In this romantic thriller, mysterious convergences link two lives separated by 100 years.
In 1996, after her reputation, marriage, career as a TV journalist, and relationship with her adult son, Chad, are trashed, Morgan Reed starts over in Milltown, Pa., a village in beautiful Bucks County. She feels drawn there, particularly to the 200-year-old former rectory that she buys. In 1895, Evangeline Laury, minister’s wife and mother to a small boy, feels stifled in provincial Milltown. She misses the cultured life she’d led in Philadelphia and her painting, especially when she learns that a local American impressionist, the charismatic Daniel Duvall, is giving lessons. As Morgan, with the help of her handsome but mercurial neighbor Victor, works on a documentary about 1895 Milltown, she uncovers more spooky parallels between her life and Evangeline’s. Both women, desperate for love and connection, are guiltily caught between competing attractions and responsibilities, whether for a husband, lover, child or work, and both women will experience the tragic death of someone close.

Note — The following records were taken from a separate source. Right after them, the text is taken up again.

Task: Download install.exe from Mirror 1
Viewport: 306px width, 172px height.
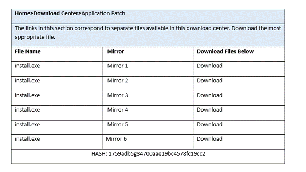Action: click(209, 66)
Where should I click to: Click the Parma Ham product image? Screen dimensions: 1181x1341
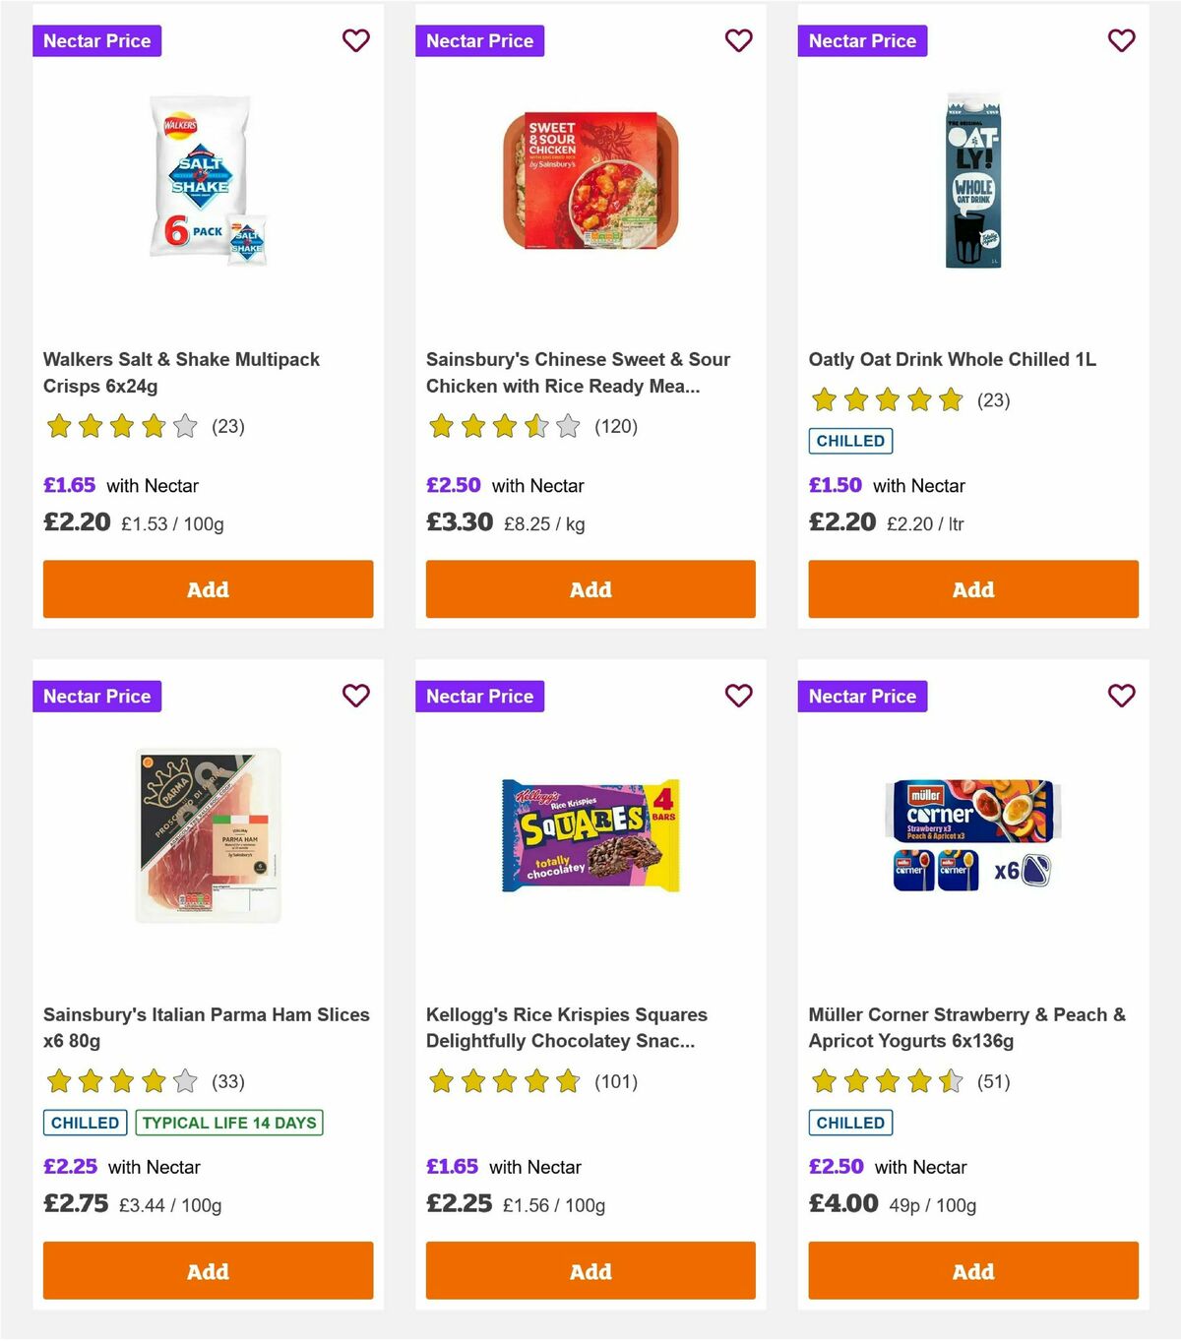pyautogui.click(x=208, y=831)
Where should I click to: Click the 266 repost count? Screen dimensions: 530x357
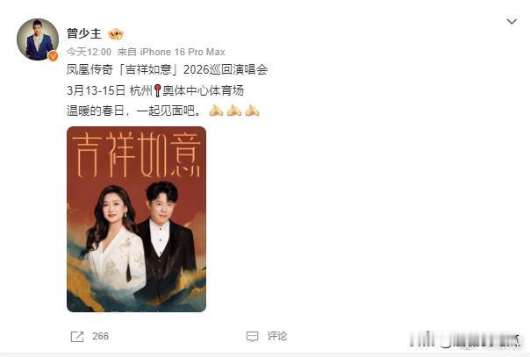(x=100, y=336)
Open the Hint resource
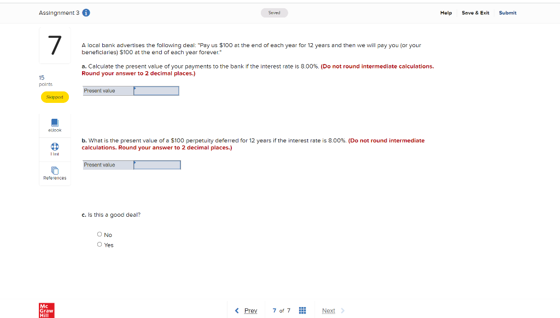 coord(54,149)
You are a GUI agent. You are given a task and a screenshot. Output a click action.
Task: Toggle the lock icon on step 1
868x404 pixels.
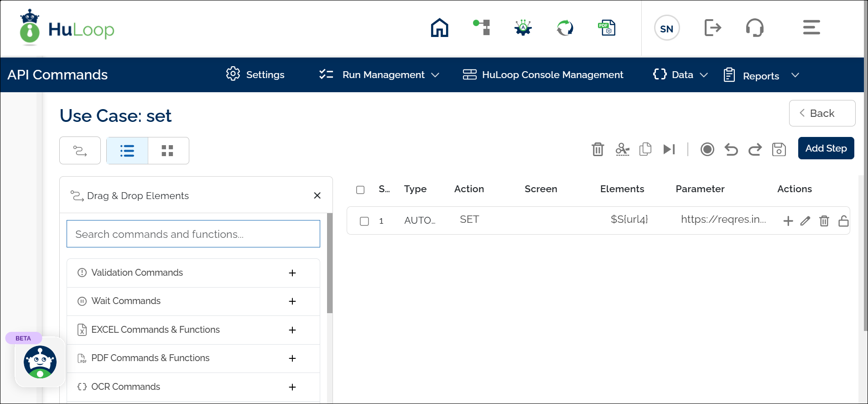tap(843, 221)
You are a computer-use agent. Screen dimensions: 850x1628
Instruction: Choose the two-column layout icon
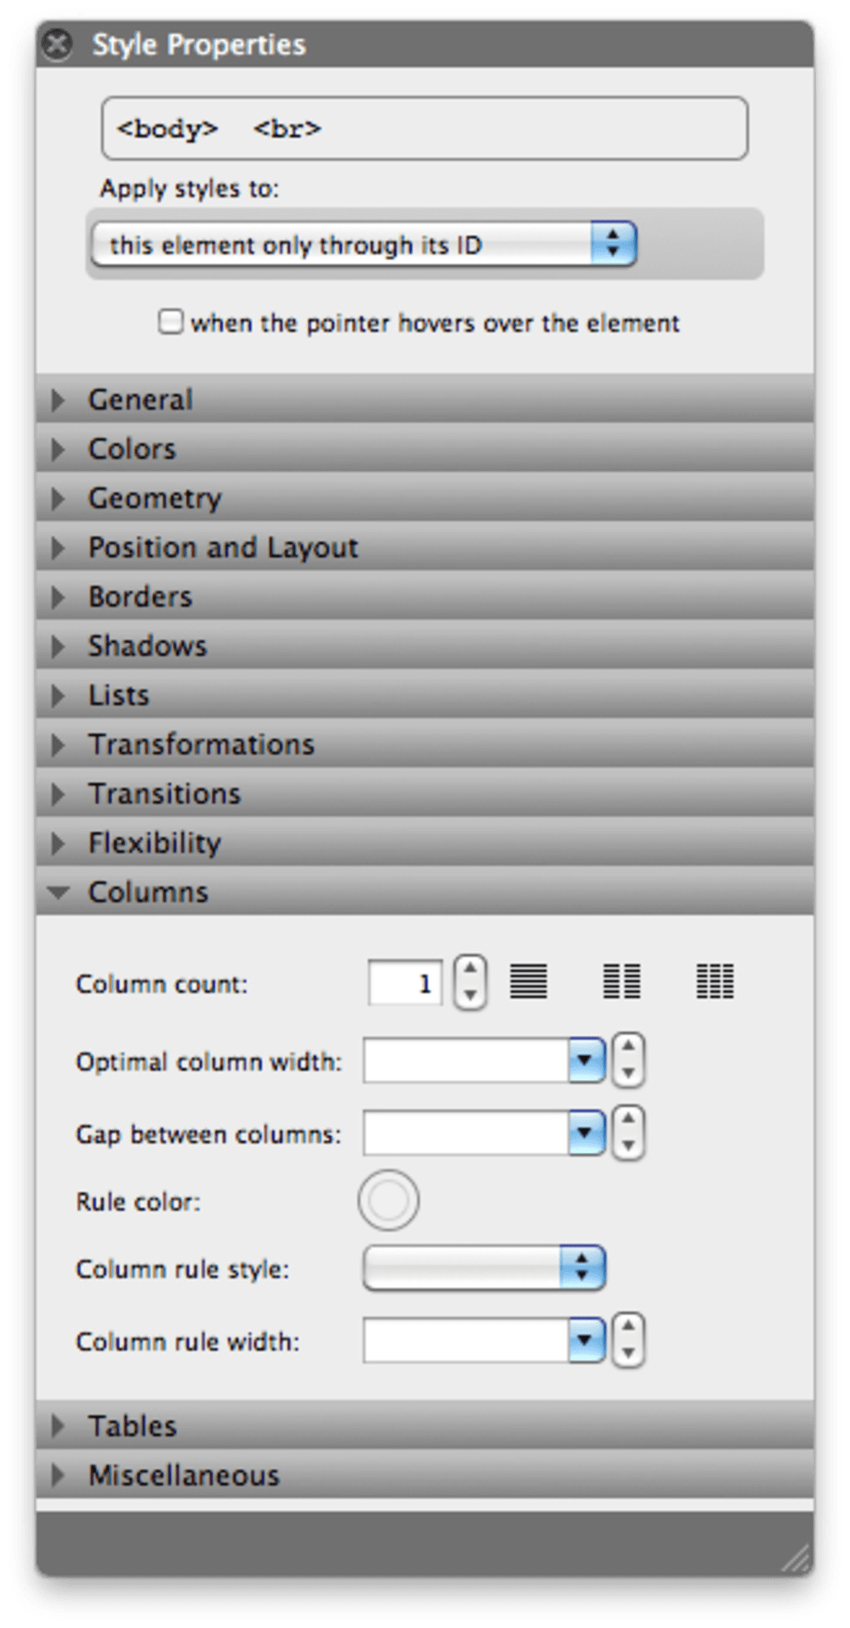point(622,981)
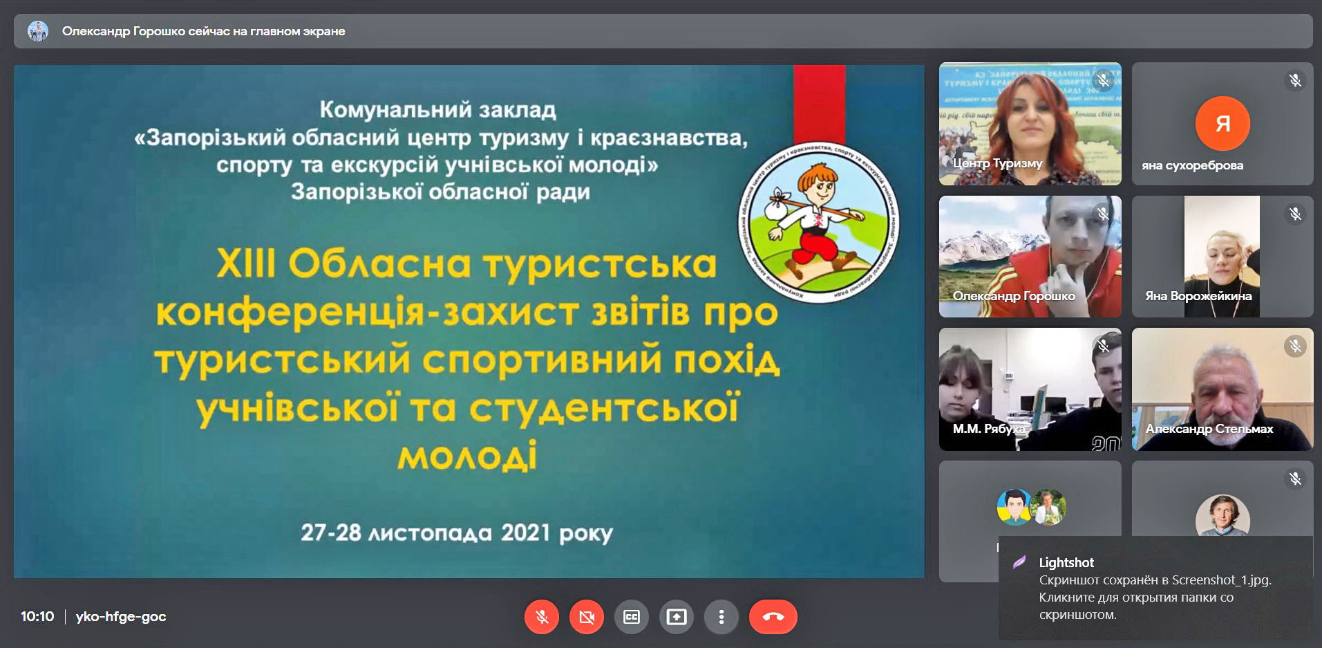Click the meeting code yko-hfge-goc

(121, 617)
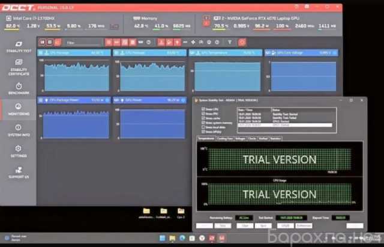Open the Stability Certificate section
The height and width of the screenshot is (247, 384).
(x=19, y=67)
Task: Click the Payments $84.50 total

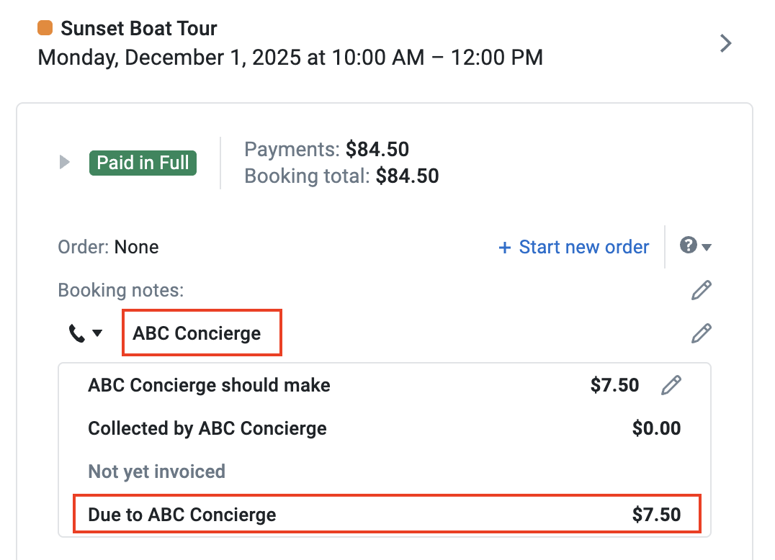Action: tap(326, 149)
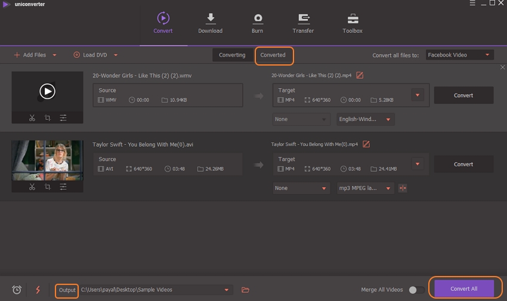
Task: Open the Burn section
Action: [258, 23]
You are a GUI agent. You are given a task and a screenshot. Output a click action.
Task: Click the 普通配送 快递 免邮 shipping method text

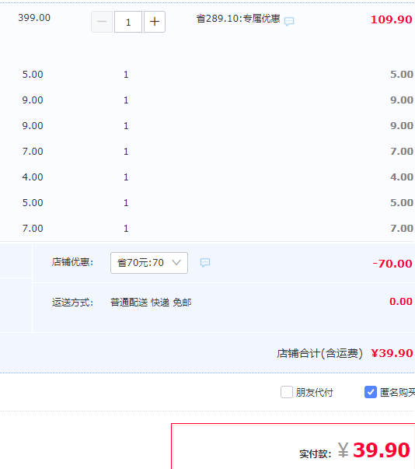coord(151,303)
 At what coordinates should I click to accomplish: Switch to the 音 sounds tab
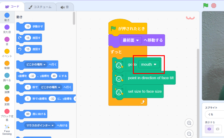click(64, 7)
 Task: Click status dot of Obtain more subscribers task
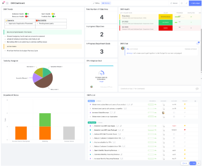90,104
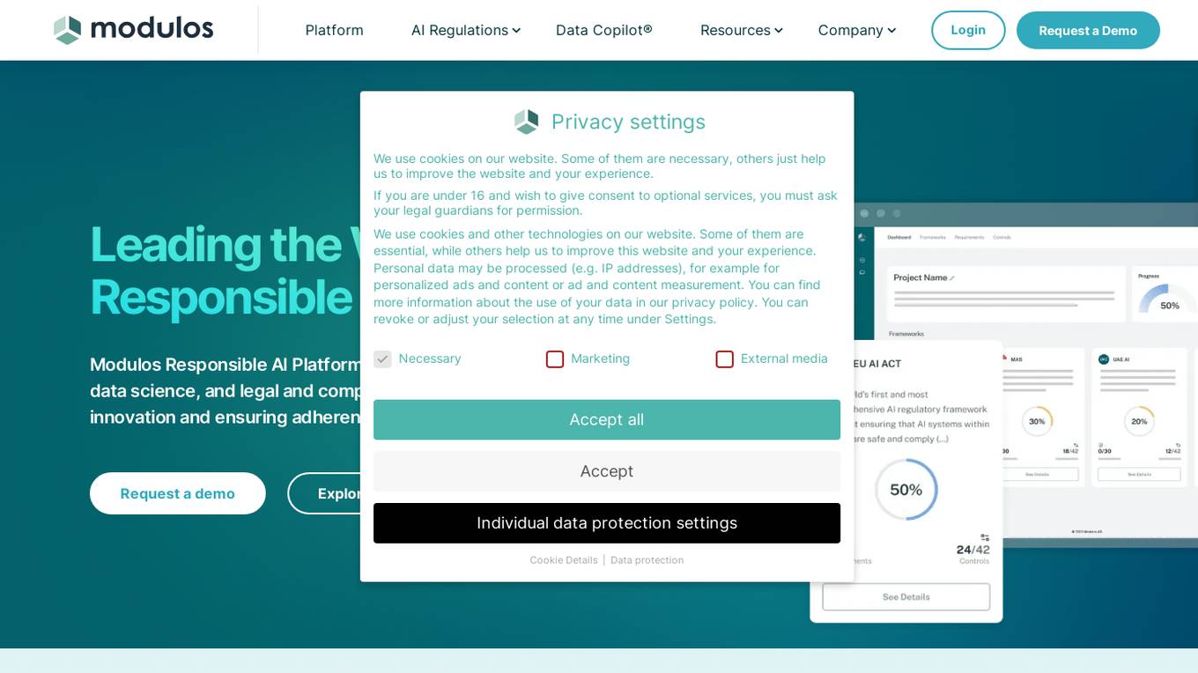Click the 50% progress circle
Image resolution: width=1198 pixels, height=673 pixels.
906,490
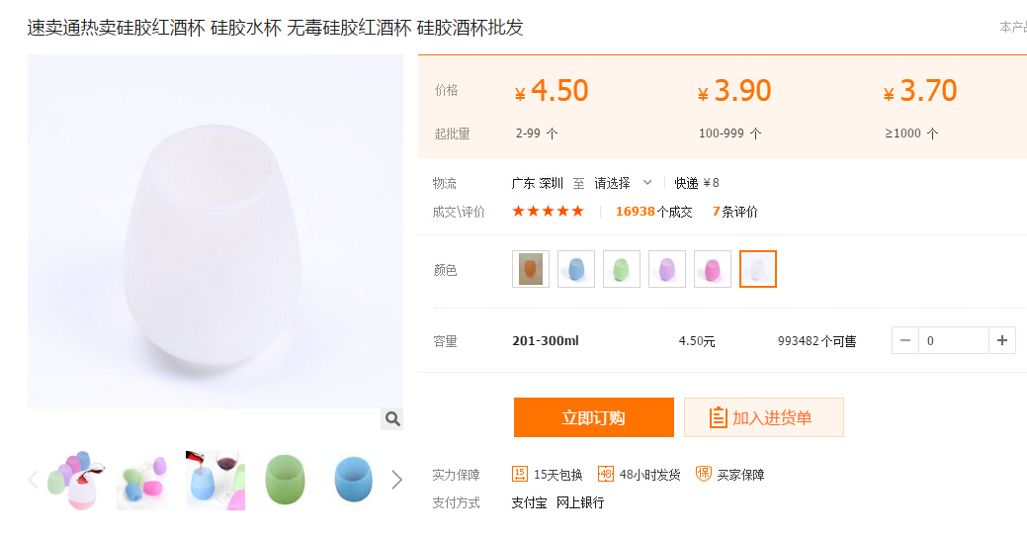Show next thumbnails with right arrow
Image resolution: width=1027 pixels, height=539 pixels.
pyautogui.click(x=396, y=480)
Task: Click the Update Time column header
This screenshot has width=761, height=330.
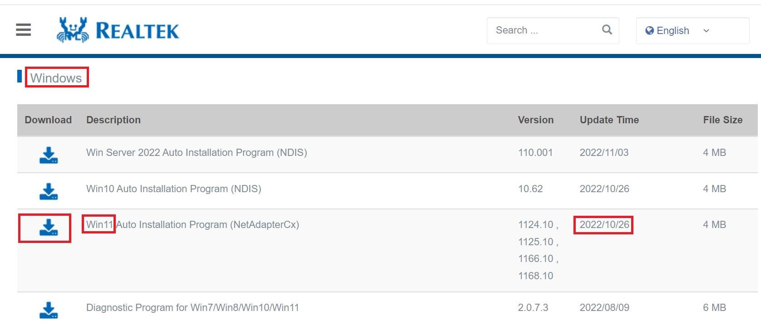Action: [609, 120]
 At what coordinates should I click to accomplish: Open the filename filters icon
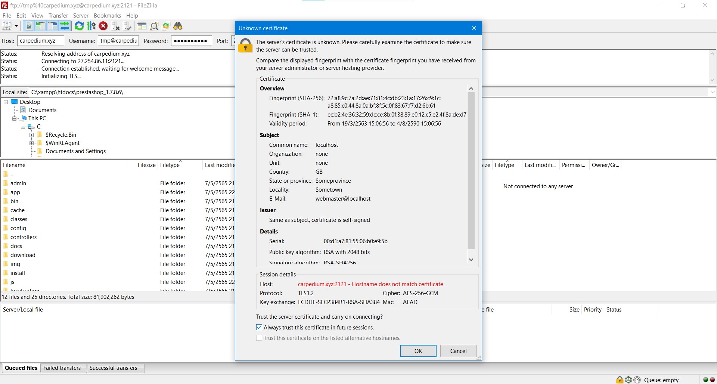[142, 26]

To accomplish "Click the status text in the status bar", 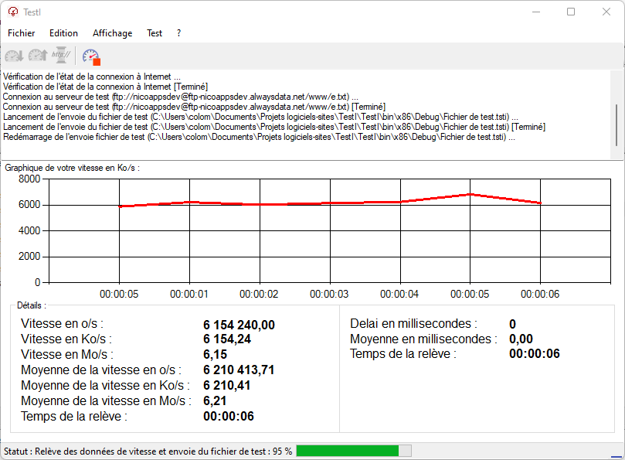I will (147, 451).
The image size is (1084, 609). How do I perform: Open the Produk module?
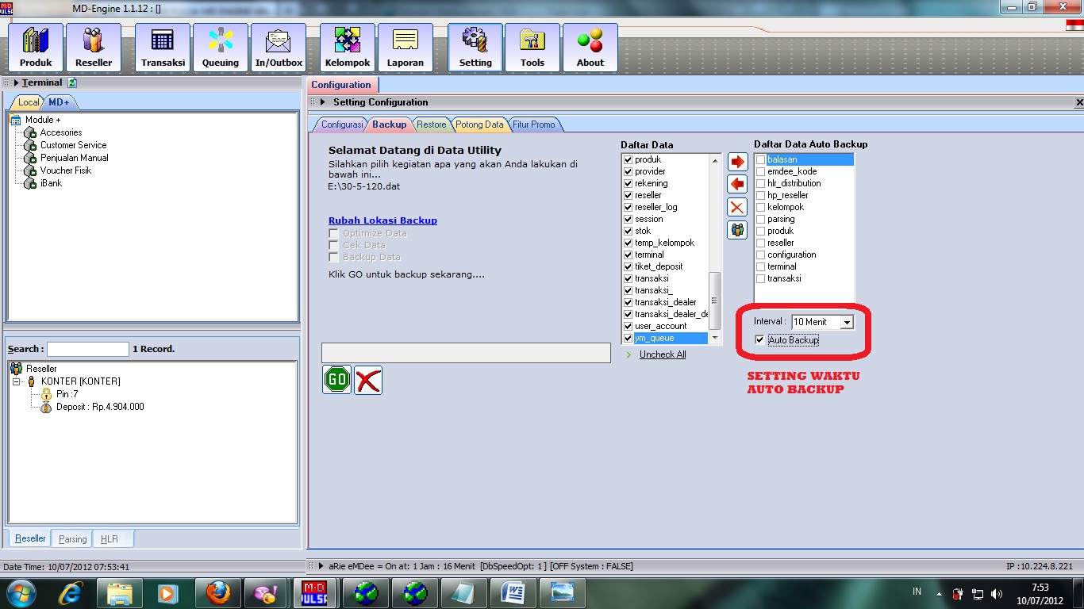[35, 46]
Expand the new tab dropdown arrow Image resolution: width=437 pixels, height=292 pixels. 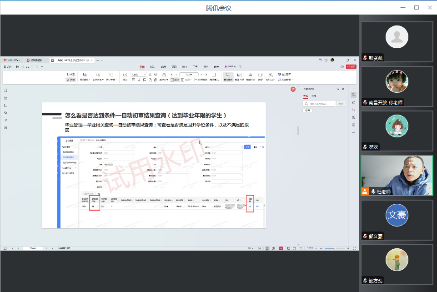[102, 60]
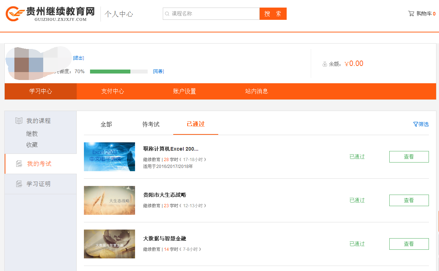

In her debut novel, Barton writes lush descriptions of beauty and desire, with interesting historical details, many of which seem borrowed from real-life American impressionist painter Daniel Garber and his Bucks County studio at Cuttalossa Farm. (Black-and-white historical photos in the book go uncredited.) Though the narrative works to account for Morgan’s needy self-pity and Evangeline’s blind desire, readers might feel less sympathy than the writer intends, especially since other characters pay the ultimate price for the women’s culpability. In particular, deeply emotional Evangeline’s self-punishing guilt becomes internal melodrama. When Victor very reasonably objects to involving sullen, hard-drinking Chad on the documentary project, it’s a welcome moment of sensibleness: “It is not my problem to save your son.”
Emotional, doom-tinged and spooky, with two deeply flawed heroines.